- **DATA SHOWN**
◆ ◆ ◆

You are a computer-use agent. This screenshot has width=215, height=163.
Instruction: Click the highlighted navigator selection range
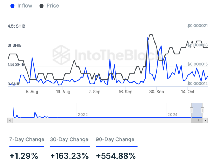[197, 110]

◆ ◆ ◆

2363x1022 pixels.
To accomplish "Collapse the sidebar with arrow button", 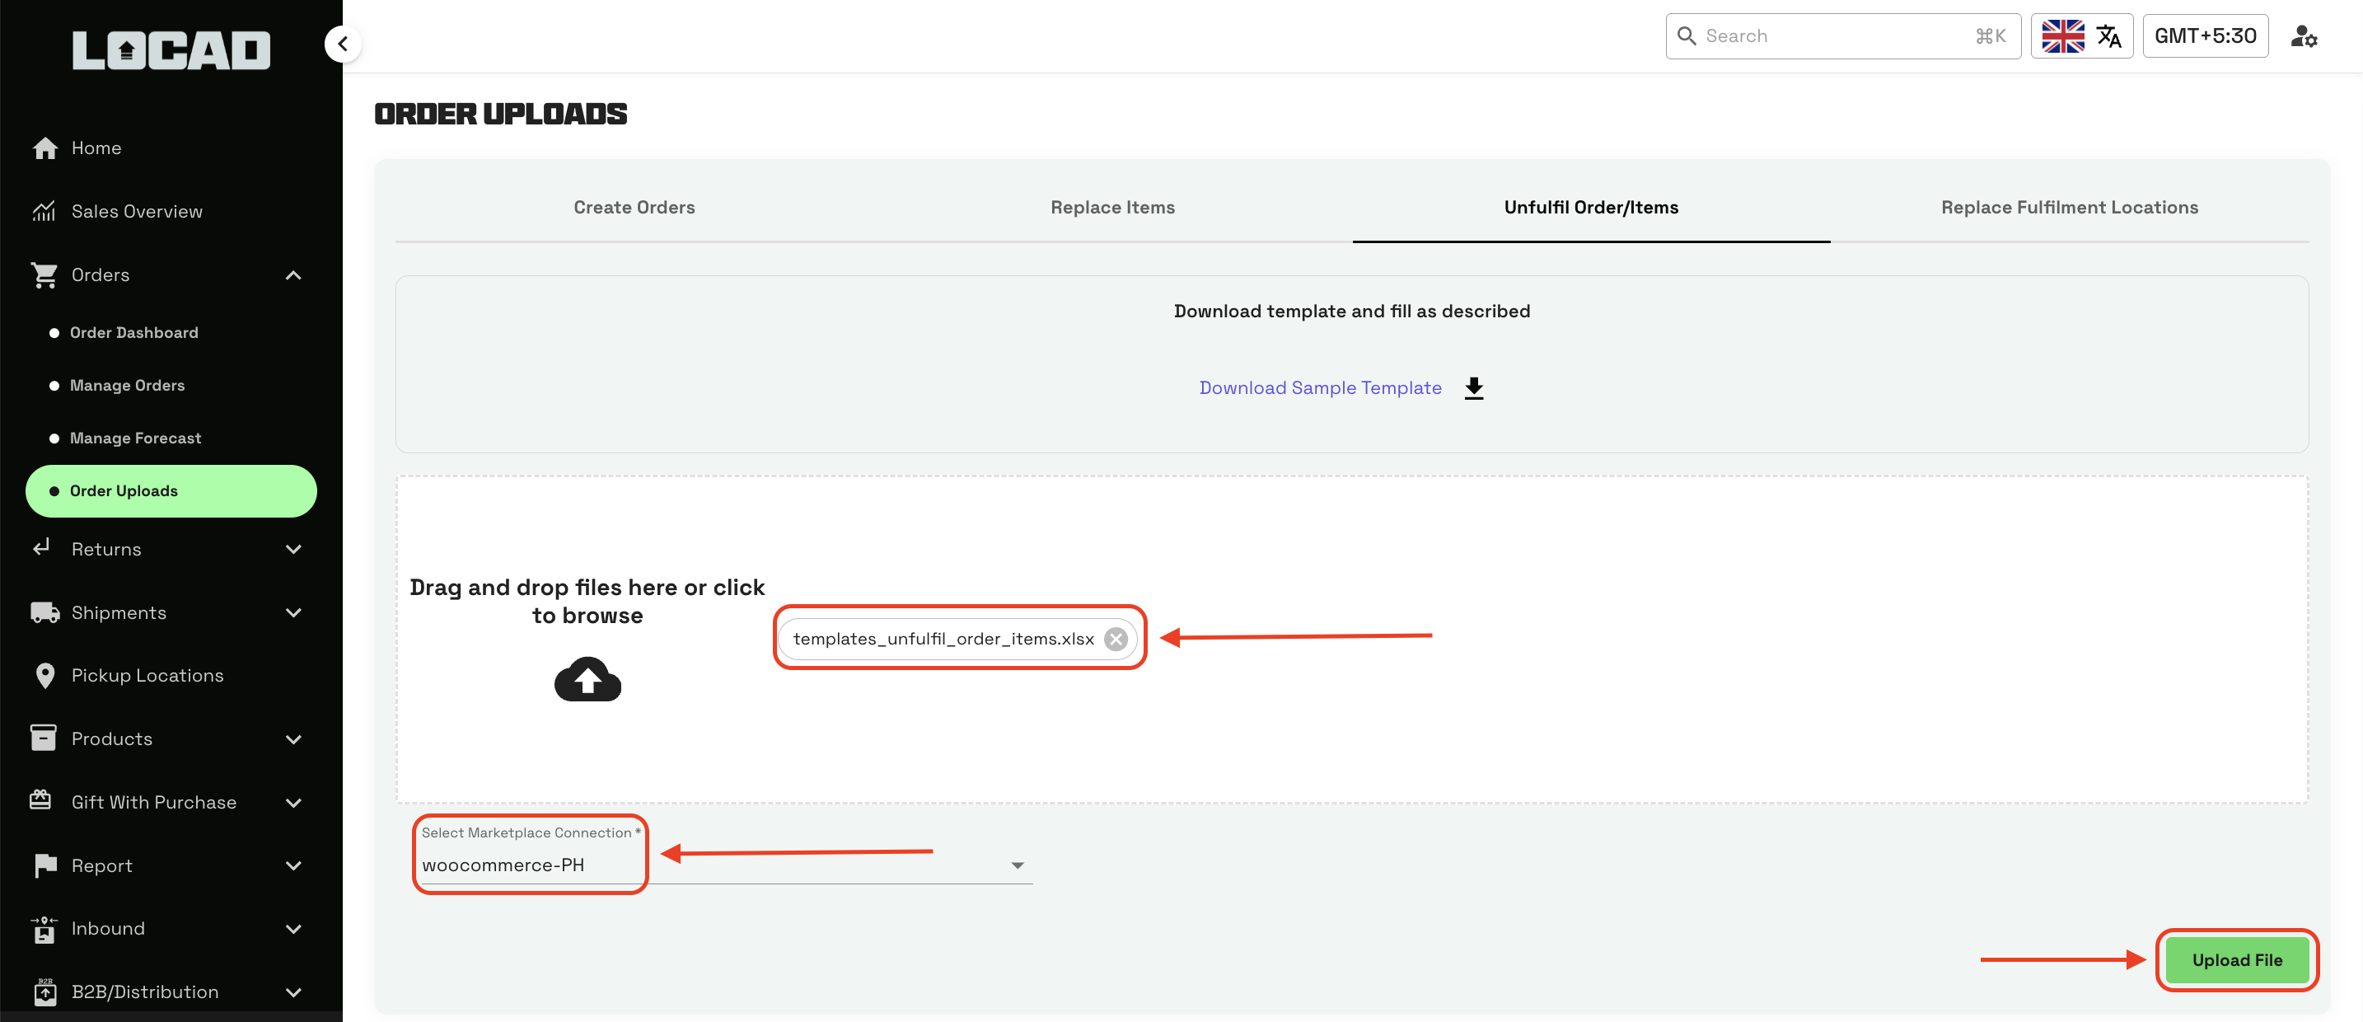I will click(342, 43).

◆ ◆ ◆

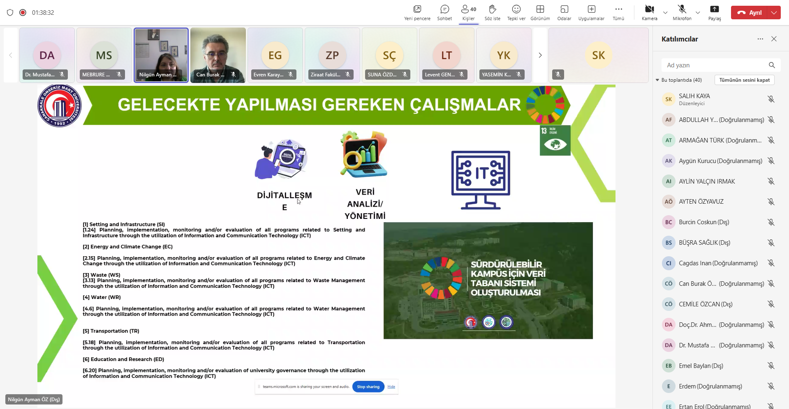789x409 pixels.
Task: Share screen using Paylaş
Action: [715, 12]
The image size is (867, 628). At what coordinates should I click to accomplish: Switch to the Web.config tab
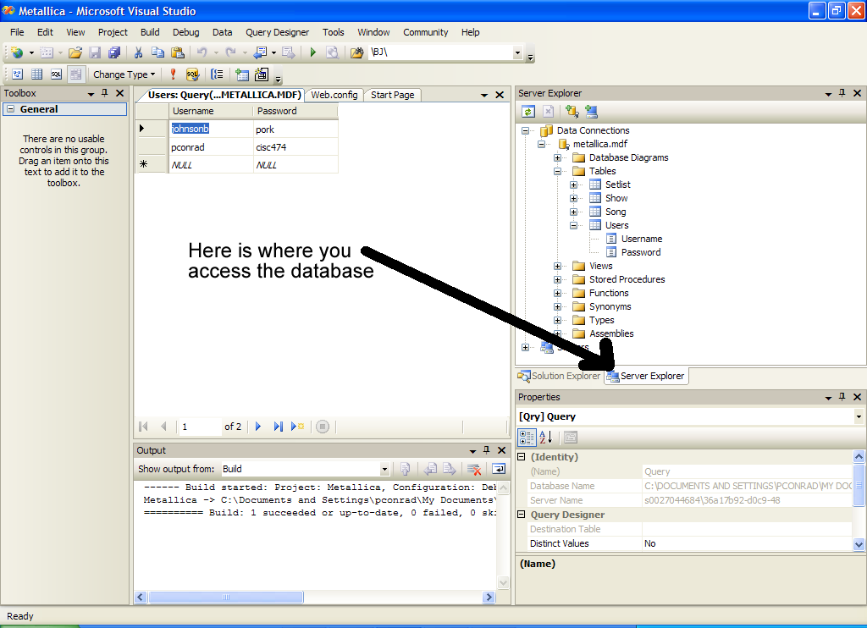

◆ ◆ ◆

- **YOUR OBJECTIVE**
Reproduce verbatim the part of the listing that opens with the line containing "789x409 pixels." and closes with the line containing "The image size", including both of those lines, and omit the pictures.

- **COMPLETE OUTPUT**
789x409 pixels.
Task: Share screen using Paylaş
Action: [715, 12]
The image size is (867, 628). At what coordinates should I click to accomplish: Switch to the Web.config tab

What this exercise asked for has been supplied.